How about the Mustang's traditional cross-town rival, the Chevy Camaro Convertible? It's the most direct competitor, but you may prefer the Camaro's styling. And I doubt you'll find many on British roads unlike, say Audi A3s. (Audi makes a great convertible, but if you're looking to have fun in America, get something American.)


----------



## caroleinsarasota (Feb 19, 2015)

I would like something American really...okay I'll have a look at the Camaro...thanks


----------



## twostep (Apr 3, 2008)

The sky is the limit. What is your budget? Is this a sunny afternoon car or your main transportation?


----------



## lovestravel (Apr 9, 2012)

I used to have a Volkswagen EOS and absolutely loved it. It has a hard top convertible with a sun roof.


----------



## Davis1 (Feb 20, 2009)

Rwnt each model for a weekend until you find the ONE


----------



## caroleinsarasota (Feb 19, 2015)

All great ideas...thank you


----------



## ur85q (Feb 21, 2015)

American convertibles ...Chrysler 200, Chrysler Sebring, Chrysler PT Cruiser, Chevrolet Corvette, Chevrolet Camaro, Ford Mustang, Ford Thunderbird. My wife felt the same about the masculine look of a lot of American cars, so once bought a PT Cruiser which she felt wasn't so muscular. She now drives a Mini and loves it. Good luck!


----------



## caroleinsarasota (Feb 19, 2015)

Oh don't say that ur85q...I have a Mini Cooper roadster convertible that I adore and want to bring with me, though I'm told it's impractical and will cost me a fortune to convert, and that's if they'll let it in at the port. I am going to call the Mini plant in Oxford on Monday to see if mine (2012) meets the US requirements...keep your fingers crossed for me


----------



## lovestravel (Apr 9, 2012)

Don't bring your car over. Driving on the opposite side of the road with the wheel on the wrong side is dangerous. It really expensive to import as well. Better to sell your car there and buy one in the usa.


----------



## caroleinsarasota (Feb 19, 2015)

Really? Okay, although I have a friend who has an imported Mustang over here and he has no problems with it...what do the import costs consist of? I have found a company that will ship it for £721 from Southampton to Jacksonville. Were you quoted import costs or is it just what you've heard?


----------



## BBCWatcher (Dec 28, 2012)

No way -- don't even think about trying to import on your own. You can buy that same car in the U.S., to U.S. spec., and it'd be a heck of a lot cheaper to let MINI handle everything that way.

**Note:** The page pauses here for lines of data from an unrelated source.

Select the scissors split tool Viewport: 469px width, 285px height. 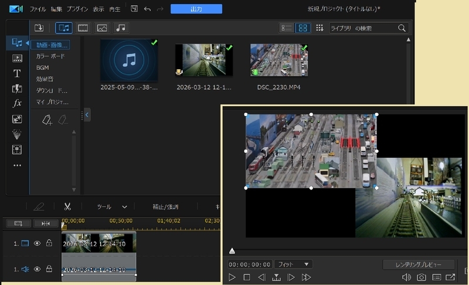click(x=67, y=206)
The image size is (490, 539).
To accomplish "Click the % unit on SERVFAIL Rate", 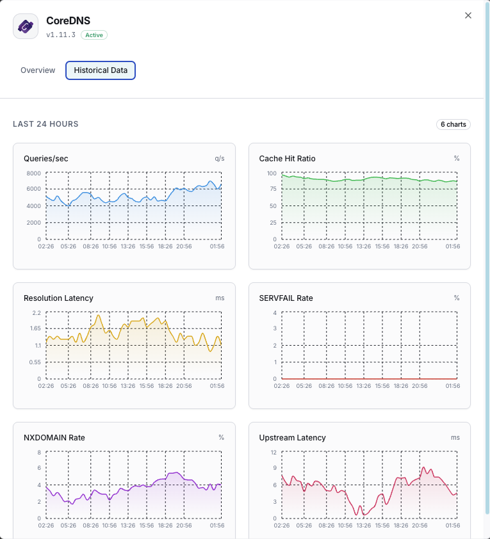I will pyautogui.click(x=456, y=298).
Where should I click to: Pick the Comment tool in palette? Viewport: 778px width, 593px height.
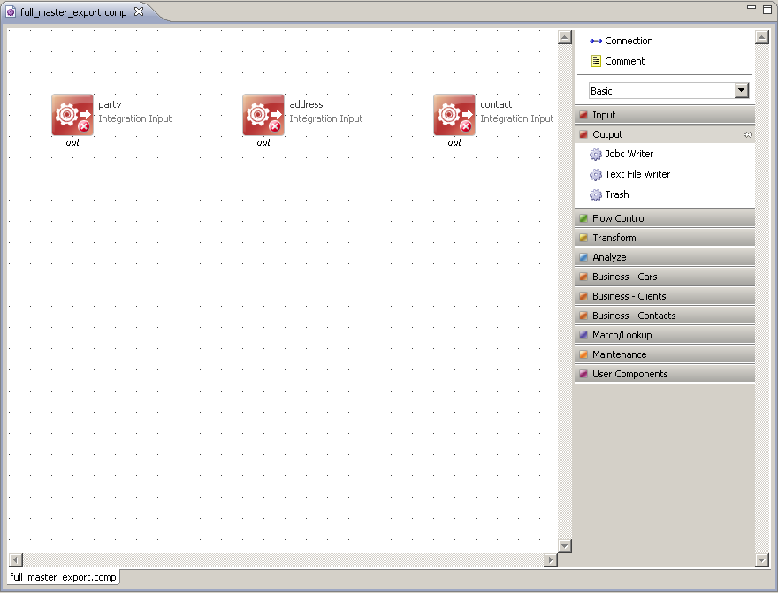coord(624,61)
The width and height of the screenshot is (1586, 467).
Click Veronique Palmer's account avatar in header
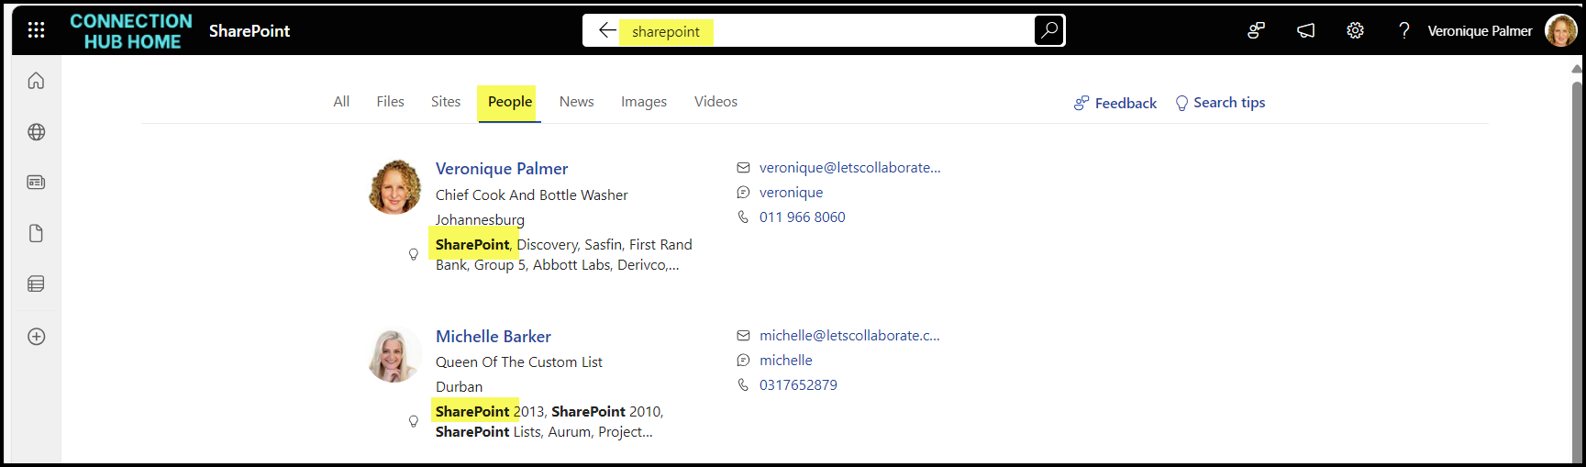click(x=1560, y=31)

But you're in America. Check out the cars you cannot get in the U.K. first. By the way, several of the models mentioned are no longer in production. (If you're looking for a used convertible, that's another matter.)


----------



## twostep (Apr 3, 2008)

What is included in 721 shipping? Customs processing, conversion to US specs, tax should you have the car over one year in the US, ... 

Have you driven in Florida aka white knuckle state with a tiny car with right steering?


----------



## Bellthorpe (Jun 23, 2013)

caroleinsarasota said:


> lovestravel said:
> 
> 
> > Don't bring your car over. Driving on the opposite side of the road with the wheel on the wrong side is dangerous. It really expensive to import as well. Better to sell your car there and buy one in the usa.
> ...


Yes, really. That he has had no problems with it does not make it any less danger. The risk of an accident is higher. The risk of driving the wrong way in an emergency is higher.

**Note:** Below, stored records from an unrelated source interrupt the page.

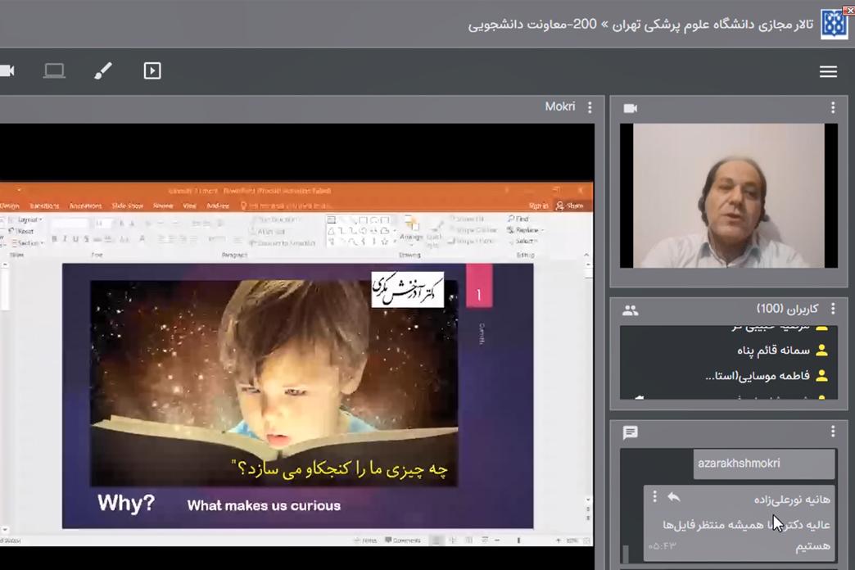Open options for هانیه نورعلی‌زاده's message
The image size is (855, 570).
[x=654, y=497]
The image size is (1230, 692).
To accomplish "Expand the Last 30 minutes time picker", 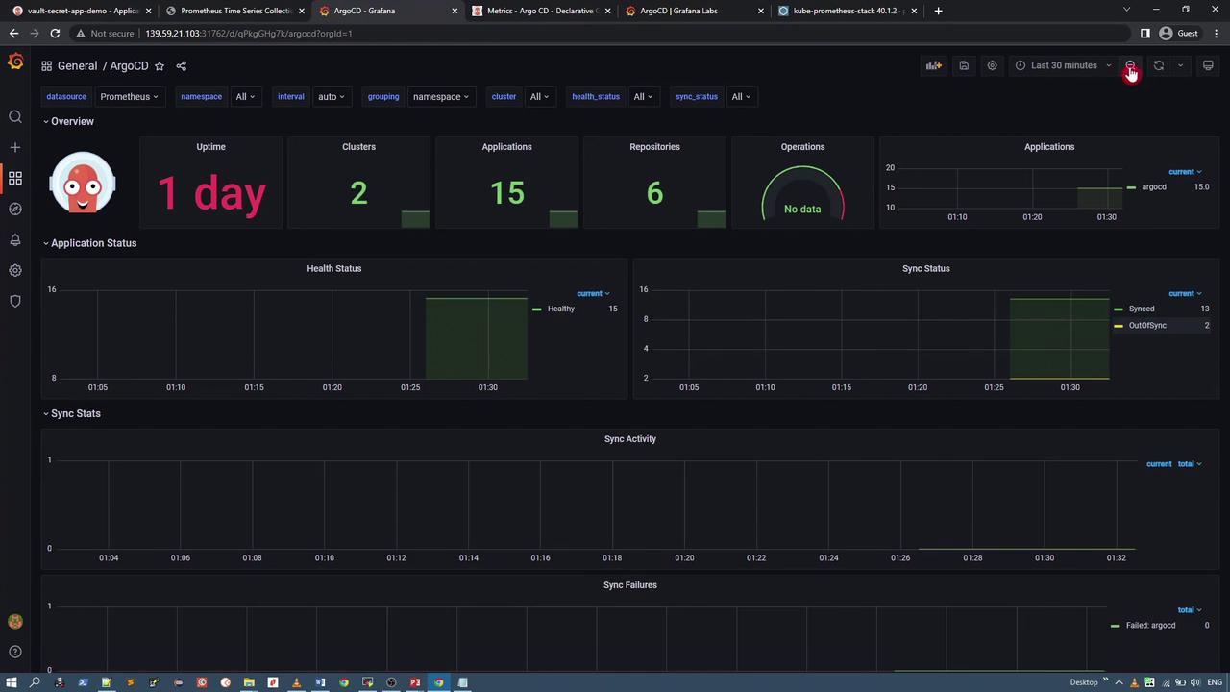I will [1063, 65].
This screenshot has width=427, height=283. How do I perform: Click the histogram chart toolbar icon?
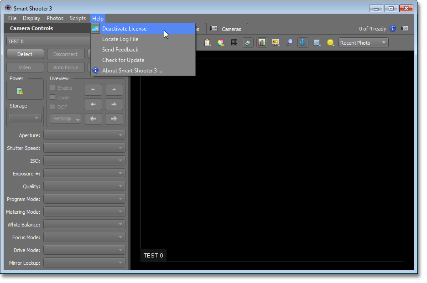coord(261,42)
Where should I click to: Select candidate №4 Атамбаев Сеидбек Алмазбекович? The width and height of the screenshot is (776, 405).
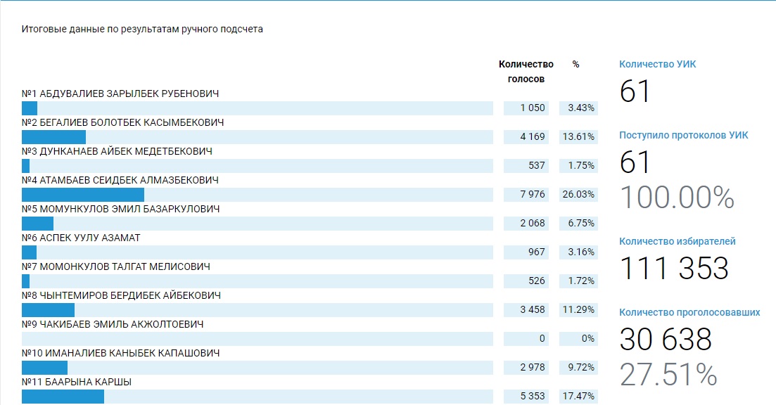coord(120,180)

RHD vehicles had a significantly greater risk of at-fault crash involvement over that of similar LHD vehicles [1]

1. Cooper PJ, Meckle W and Nasvadi G, ‘The Safety of Vehicles Imported from Right-Hand-Drive Vehicle Configuration Countries When Operated in a Left-Hand-Drive Vehicle Environment’ (2009) 41 Accident; Analysis and Prevention 108


----------



## 2fargone (Jun 14, 2011)

I don't think you can legally import cars over here anymore. Even if you can I wouldn't do. I think it has to be an old model and meet strict requirements.

What is your budget?


----------